- WHAT IS EXPECTED: Only the lines from the one holding "The width and height of the screenshot is (532, 412)." to the end of the data should be echoed, exactly as they appear, minus the pictures.
-- Opening Marker --
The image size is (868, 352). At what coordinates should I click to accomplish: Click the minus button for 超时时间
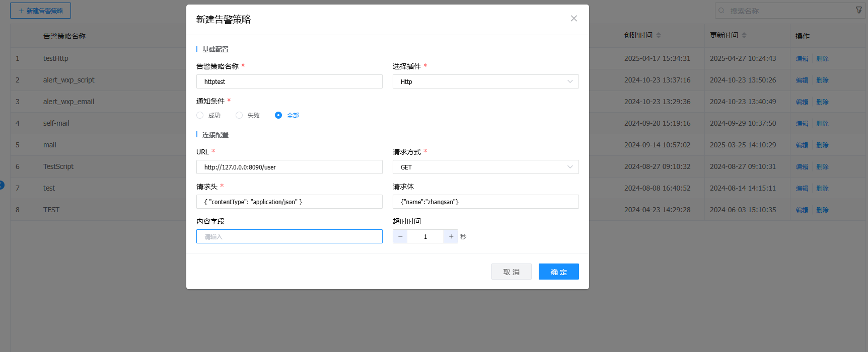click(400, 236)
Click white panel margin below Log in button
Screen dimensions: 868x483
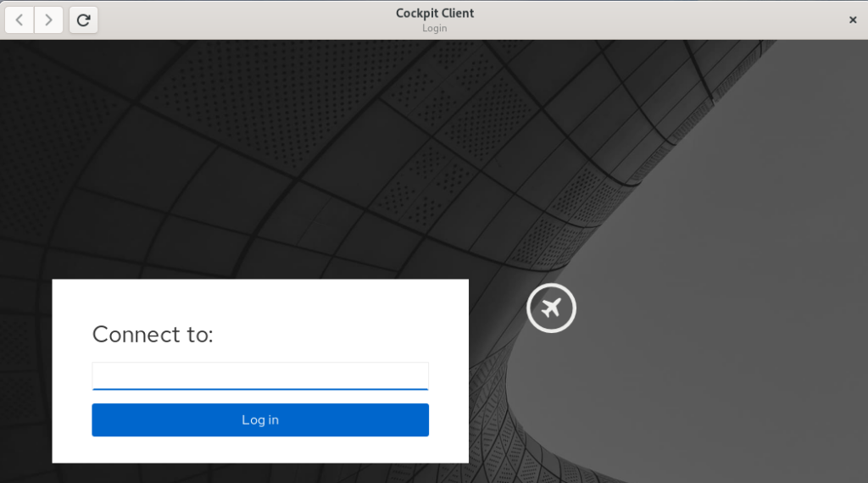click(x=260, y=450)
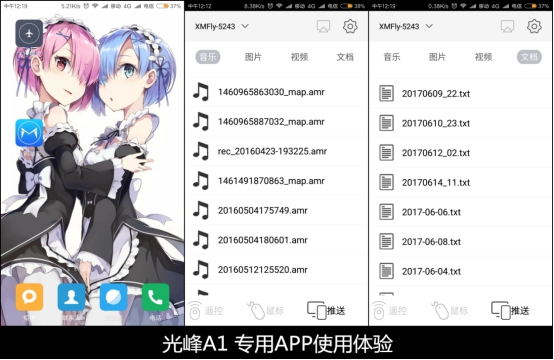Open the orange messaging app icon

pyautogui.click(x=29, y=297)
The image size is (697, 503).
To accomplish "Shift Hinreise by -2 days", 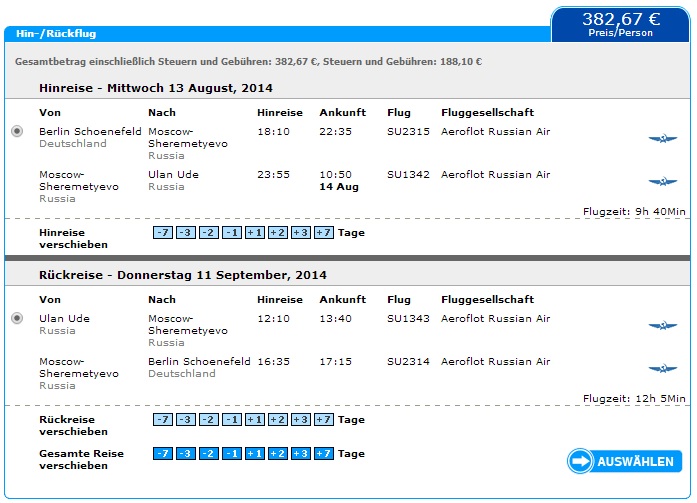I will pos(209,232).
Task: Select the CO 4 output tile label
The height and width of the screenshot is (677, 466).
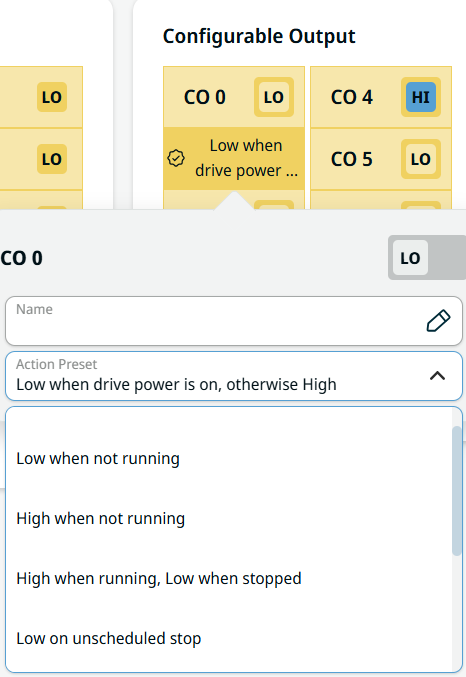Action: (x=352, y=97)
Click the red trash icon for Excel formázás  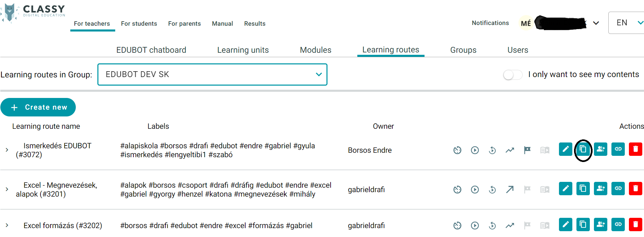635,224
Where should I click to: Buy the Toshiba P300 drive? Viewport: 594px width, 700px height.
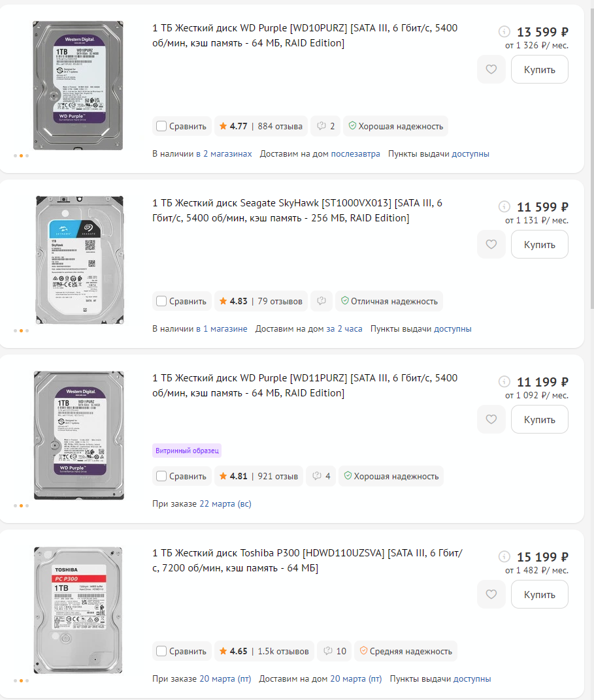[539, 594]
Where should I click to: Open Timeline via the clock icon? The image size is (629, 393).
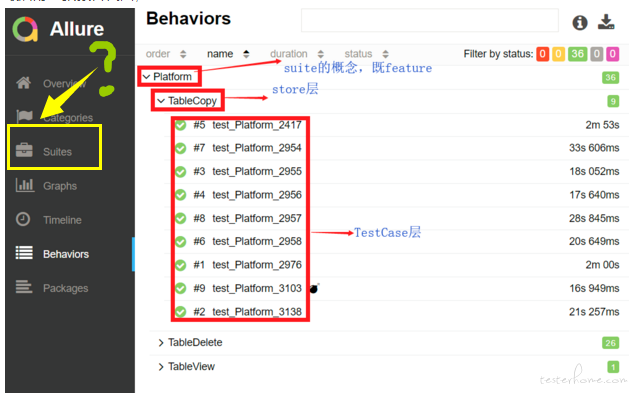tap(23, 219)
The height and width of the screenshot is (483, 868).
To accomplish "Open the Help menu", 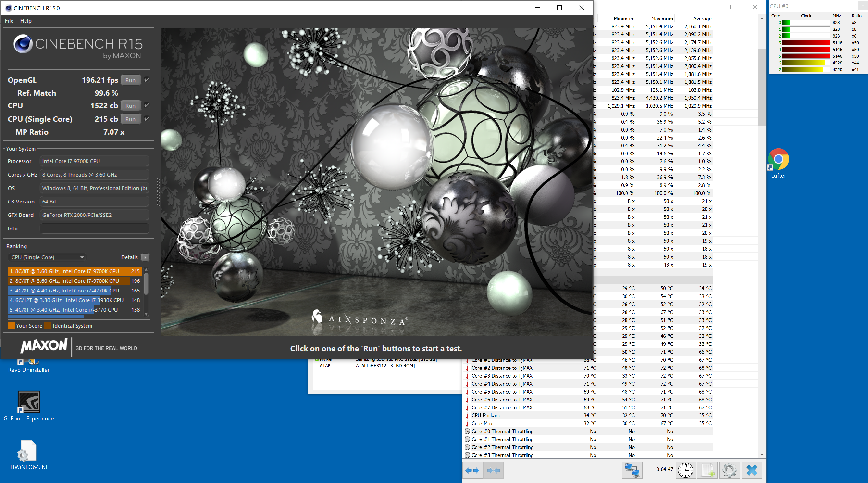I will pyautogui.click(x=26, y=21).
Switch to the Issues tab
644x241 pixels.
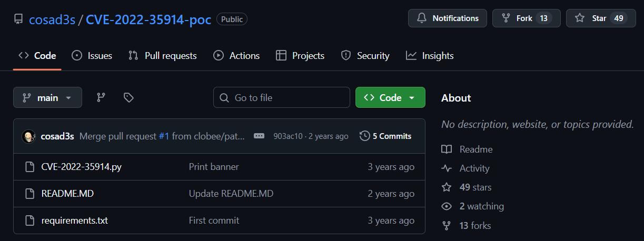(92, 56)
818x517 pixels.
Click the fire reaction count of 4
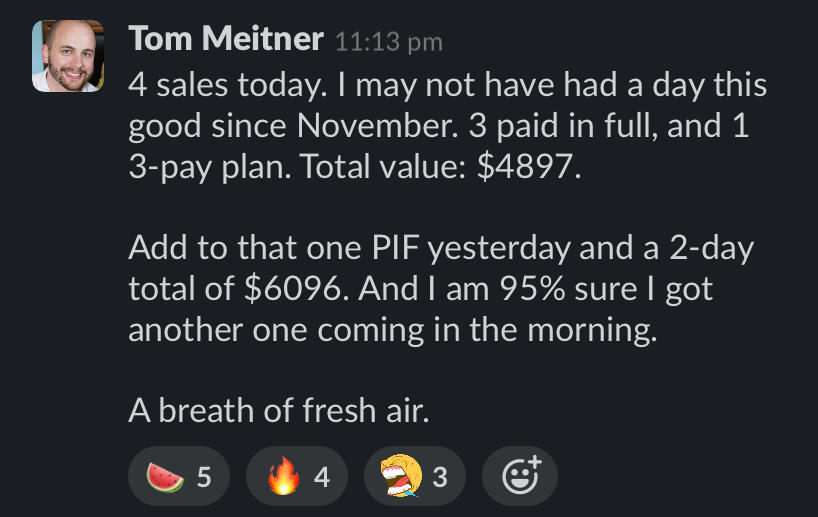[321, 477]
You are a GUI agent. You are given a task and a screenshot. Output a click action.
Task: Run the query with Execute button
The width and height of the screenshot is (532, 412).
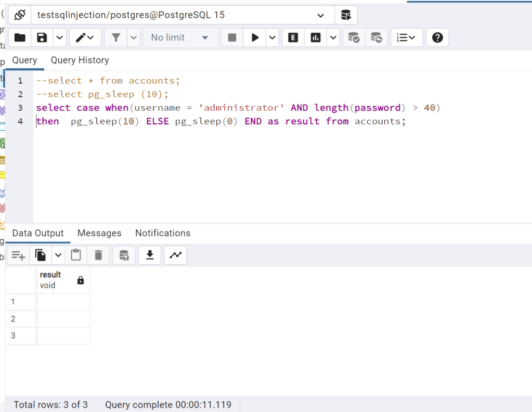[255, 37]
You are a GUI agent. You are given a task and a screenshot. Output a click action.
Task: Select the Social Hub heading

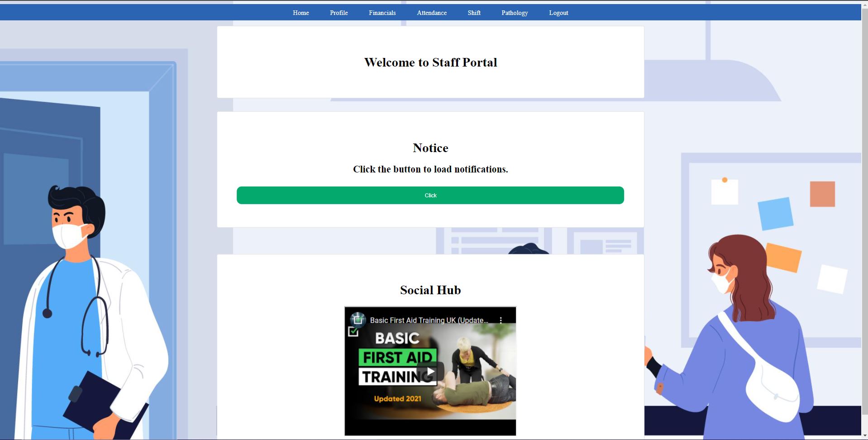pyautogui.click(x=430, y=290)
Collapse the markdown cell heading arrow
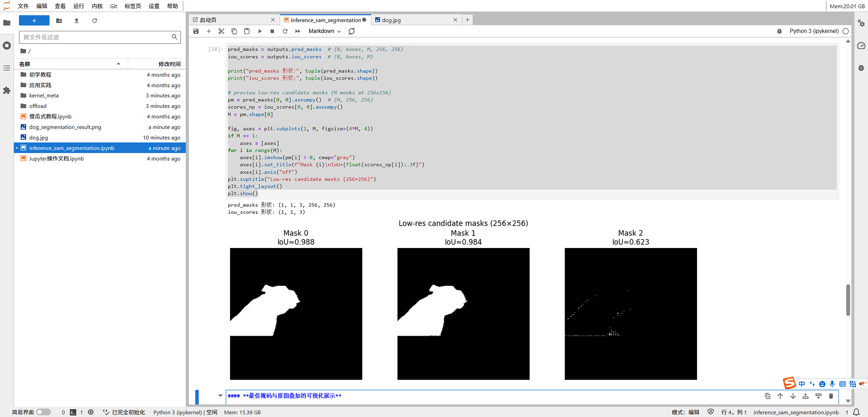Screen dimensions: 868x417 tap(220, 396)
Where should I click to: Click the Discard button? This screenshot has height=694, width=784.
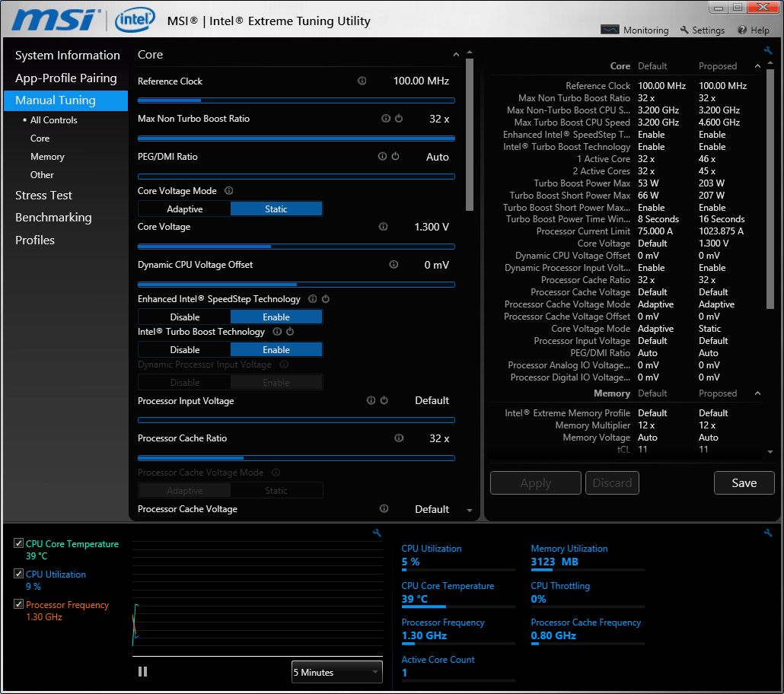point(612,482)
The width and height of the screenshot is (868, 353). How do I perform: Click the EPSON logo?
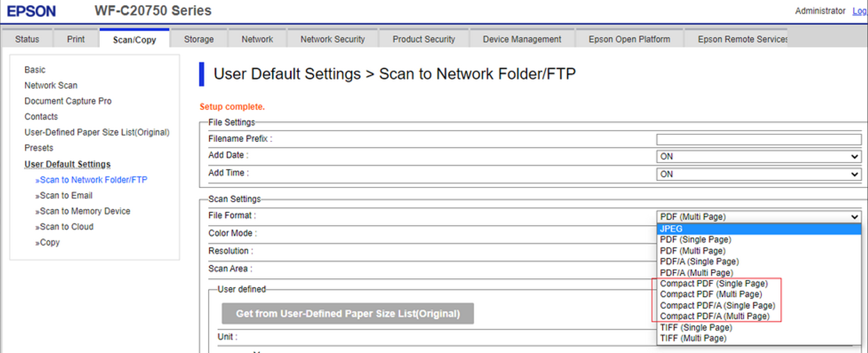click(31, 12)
-- Closing Marker --
- COMPLETED EXERCISE:
The width and height of the screenshot is (532, 412).
[255, 37]
You are a GUI agent. You are given a task and a screenshot. Output a click action.
Task: Select the Social Hub heading

pyautogui.click(x=430, y=290)
Collapse the markdown cell heading arrow
Screen dimensions: 868x417 tap(220, 396)
Where should I click to: Click the Discard button? This screenshot has height=694, width=784.
point(612,482)
The width and height of the screenshot is (868, 353). How do I perform: Click the EPSON logo?
click(31, 12)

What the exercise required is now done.